**What is being asked:** Repeat the data that follows, keeping every character intact.

**Exercise inputs:**
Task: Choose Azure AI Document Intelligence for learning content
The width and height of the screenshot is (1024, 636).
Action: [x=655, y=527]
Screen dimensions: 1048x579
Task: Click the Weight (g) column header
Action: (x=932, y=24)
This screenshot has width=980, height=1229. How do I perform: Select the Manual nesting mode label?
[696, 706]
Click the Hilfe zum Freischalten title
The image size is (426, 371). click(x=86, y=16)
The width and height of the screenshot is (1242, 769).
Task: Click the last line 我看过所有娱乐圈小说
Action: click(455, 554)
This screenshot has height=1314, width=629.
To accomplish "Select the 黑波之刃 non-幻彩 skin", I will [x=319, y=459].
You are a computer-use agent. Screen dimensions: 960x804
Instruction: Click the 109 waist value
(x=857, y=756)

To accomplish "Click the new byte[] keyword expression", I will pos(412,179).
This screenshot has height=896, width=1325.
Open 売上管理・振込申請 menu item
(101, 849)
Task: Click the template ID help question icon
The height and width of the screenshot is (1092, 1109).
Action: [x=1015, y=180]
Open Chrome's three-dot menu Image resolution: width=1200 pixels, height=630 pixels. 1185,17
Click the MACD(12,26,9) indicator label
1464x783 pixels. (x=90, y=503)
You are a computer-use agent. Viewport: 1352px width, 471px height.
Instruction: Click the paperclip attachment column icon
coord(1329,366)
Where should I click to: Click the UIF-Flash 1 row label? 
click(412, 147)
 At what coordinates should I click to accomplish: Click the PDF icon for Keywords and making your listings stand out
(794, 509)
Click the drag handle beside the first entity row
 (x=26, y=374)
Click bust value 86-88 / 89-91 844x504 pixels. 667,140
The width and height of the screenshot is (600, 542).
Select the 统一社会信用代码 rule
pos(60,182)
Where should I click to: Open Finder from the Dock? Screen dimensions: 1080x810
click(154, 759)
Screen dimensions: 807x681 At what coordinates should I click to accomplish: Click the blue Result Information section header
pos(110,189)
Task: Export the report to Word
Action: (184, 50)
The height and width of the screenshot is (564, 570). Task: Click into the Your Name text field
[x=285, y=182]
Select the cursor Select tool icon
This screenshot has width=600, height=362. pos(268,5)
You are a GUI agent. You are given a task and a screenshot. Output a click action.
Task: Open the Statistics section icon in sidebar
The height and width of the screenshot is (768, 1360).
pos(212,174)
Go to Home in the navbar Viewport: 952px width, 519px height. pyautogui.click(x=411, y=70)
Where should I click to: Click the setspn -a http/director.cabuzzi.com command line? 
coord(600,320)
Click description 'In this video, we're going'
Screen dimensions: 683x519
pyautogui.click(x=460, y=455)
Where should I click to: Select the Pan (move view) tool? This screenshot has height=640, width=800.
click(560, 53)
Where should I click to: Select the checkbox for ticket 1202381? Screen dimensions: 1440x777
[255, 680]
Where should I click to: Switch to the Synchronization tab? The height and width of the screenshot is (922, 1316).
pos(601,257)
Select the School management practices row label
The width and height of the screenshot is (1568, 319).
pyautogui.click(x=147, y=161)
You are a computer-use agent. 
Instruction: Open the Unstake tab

**Reply:**
Task: Choose Azure AI Document Intelligence for learning content
The width and height of the screenshot is (1024, 636).
Action: [x=655, y=527]
Screen dimensions: 1048x579
Task: Click the Weight (g) column header
Action: (x=932, y=24)
This screenshot has width=980, height=1229. How do I perform: Select the Manual nesting mode label?
[696, 706]
Click the Hilfe zum Freischalten title
The image size is (426, 371). click(x=86, y=16)
The width and height of the screenshot is (1242, 769).
Task: Click the last line 我看过所有娱乐圈小说
Action: click(455, 554)
This screenshot has height=1314, width=629.
To accomplish "Select the 黑波之刃 non-幻彩 skin", I will [x=319, y=459].
You are a computer-use agent. Screen dimensions: 960x804
Instruction: Click the 109 waist value
(x=857, y=756)

To accomplish "Click the new byte[] keyword expression", I will pos(412,179).
This screenshot has height=896, width=1325.
Open 売上管理・振込申請 menu item
(101, 849)
Task: Click the template ID help question icon
The height and width of the screenshot is (1092, 1109).
Action: [x=1015, y=180]
Open Chrome's three-dot menu Image resolution: width=1200 pixels, height=630 pixels. 1185,17
Click the MACD(12,26,9) indicator label
1464x783 pixels. (x=90, y=503)
You are a computer-use agent. Viewport: 1352px width, 471px height.
Instruction: Click the paperclip attachment column icon
coord(1329,366)
Where should I click to: Click the UIF-Flash 1 row label? 
click(412, 147)
 At what coordinates should I click to accomplish: Click the PDF icon for Keywords and making your listings stand out
(794, 509)
Click the drag handle beside the first entity row
 (x=26, y=374)
Click bust value 86-88 / 89-91 844x504 pixels. 667,140
The width and height of the screenshot is (600, 542).
Select the 统一社会信用代码 rule
pos(60,182)
Where should I click to: Open Finder from the Dock? Screen dimensions: 1080x810
click(154, 759)
Screen dimensions: 807x681 At what coordinates should I click to accomplish: Click the blue Result Information section header
pos(110,189)
Task: Export the report to Word
Action: (184, 50)
The height and width of the screenshot is (564, 570). Task: Click into the Your Name text field
[x=285, y=182]
Select the cursor Select tool icon
This screenshot has width=600, height=362. pos(268,5)
You are a GUI agent. You are given a task and a screenshot. Output a click action.
Task: Open the Statistics section icon in sidebar
The height and width of the screenshot is (768, 1360).
pos(212,174)
Go to Home in the navbar Viewport: 952px width, 519px height. pyautogui.click(x=411, y=70)
Where should I click to: Click the setspn -a http/director.cabuzzi.com command line? 
coord(600,320)
Click description 'In this video, we're going'
Screen dimensions: 683x519
pyautogui.click(x=460, y=455)
Where should I click to: Select the Pan (move view) tool? This screenshot has height=640, width=800.
click(560, 53)
Where should I click to: Select the checkbox for ticket 1202381? Screen dimensions: 1440x777
[255, 680]
Where should I click to: Switch to the Synchronization tab? The height and width of the screenshot is (922, 1316).
pos(601,257)
Select the School management practices row label
The width and height of the screenshot is (1568, 319).
pyautogui.click(x=147, y=161)
You are a computer-use agent. 
Instruction: Open the Unstake tab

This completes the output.